◆ Supplied data
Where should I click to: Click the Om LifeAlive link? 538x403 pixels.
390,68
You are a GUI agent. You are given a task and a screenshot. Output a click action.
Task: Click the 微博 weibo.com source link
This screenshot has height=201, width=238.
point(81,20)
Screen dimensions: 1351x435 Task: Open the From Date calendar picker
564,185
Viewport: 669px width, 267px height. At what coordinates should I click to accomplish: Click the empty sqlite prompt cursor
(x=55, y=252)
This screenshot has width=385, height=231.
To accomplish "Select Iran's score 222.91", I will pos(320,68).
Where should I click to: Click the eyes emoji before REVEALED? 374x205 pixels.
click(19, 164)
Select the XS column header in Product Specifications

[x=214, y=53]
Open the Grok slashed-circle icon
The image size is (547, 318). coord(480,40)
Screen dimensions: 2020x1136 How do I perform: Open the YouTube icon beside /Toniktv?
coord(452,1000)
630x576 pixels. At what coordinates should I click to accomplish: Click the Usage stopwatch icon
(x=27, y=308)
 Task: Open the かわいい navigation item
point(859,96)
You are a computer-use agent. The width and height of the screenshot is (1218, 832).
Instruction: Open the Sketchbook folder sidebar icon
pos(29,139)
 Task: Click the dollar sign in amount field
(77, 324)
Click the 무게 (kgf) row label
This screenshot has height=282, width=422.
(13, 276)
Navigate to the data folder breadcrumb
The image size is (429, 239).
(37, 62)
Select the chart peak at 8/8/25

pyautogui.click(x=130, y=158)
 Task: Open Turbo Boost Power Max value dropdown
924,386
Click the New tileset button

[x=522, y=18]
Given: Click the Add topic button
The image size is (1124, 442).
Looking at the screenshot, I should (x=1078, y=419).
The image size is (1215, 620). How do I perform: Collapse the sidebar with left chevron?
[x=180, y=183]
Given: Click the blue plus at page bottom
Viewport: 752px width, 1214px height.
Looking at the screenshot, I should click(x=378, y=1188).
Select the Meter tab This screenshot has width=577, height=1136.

◆ Instructions to follow
Render each line of the items above as a JSON list of strings, with one string per line and blank lines omitted.

◆ Finished task
[
  "Where should I click to: Click the Om LifeAlive link? 538x403 pixels.",
  "390,68",
  "You are a GUI agent. You are given a task and a screenshot. Output a click action.",
  "Task: Click the 微博 weibo.com source link",
  "This screenshot has height=201, width=238.",
  "point(81,20)",
  "Screen dimensions: 1351x435 Task: Open the From Date calendar picker",
  "564,185",
  "Viewport: 669px width, 267px height. At what coordinates should I click to accomplish: Click the empty sqlite prompt cursor",
  "(x=55, y=252)",
  "This screenshot has width=385, height=231.",
  "To accomplish \"Select Iran's score 222.91\", I will pos(320,68).",
  "Where should I click to: Click the eyes emoji before REVEALED? 374x205 pixels.",
  "click(19, 164)",
  "Select the XS column header in Product Specifications",
  "[x=214, y=53]",
  "Open the Grok slashed-circle icon",
  "The image size is (547, 318). coord(480,40)",
  "Screen dimensions: 2020x1136 How do I perform: Open the YouTube icon beside /Toniktv?",
  "coord(452,1000)",
  "630x576 pixels. At what coordinates should I click to accomplish: Click the Usage stopwatch icon",
  "(x=27, y=308)",
  " Task: Open the かわいい navigation item",
  "point(859,96)",
  "You are a computer-use agent. The width and height of the screenshot is (1218, 832).",
  "Instruction: Open the Sketchbook folder sidebar icon",
  "pos(29,139)",
  " Task: Click the dollar sign in amount field",
  "(77, 324)",
  "Click the 무게 (kgf) row label",
  "This screenshot has height=282, width=422.",
  "(13, 276)",
  "Navigate to the data folder breadcrumb",
  "The image size is (429, 239).",
  "(37, 62)",
  "Select the chart peak at 8/8/25",
  "pyautogui.click(x=130, y=158)",
  " Task: Open Turbo Boost Power Max value dropdown",
  "924,386",
  "Click the New tileset button",
  "[x=522, y=18]",
  "Given: Click the Add topic button",
  "The image size is (1124, 442).",
  "Looking at the screenshot, I should (x=1078, y=419).",
  "The image size is (1215, 620). How do I perform: Collapse the sidebar with left chevron?",
  "[x=180, y=183]",
  "Given: Click the blue plus at page bottom",
  "Viewport: 752px width, 1214px height.",
  "Looking at the screenshot, I should click(x=378, y=1188).",
  "Select the Meter tab This screenshot has width=577, height=1136."
]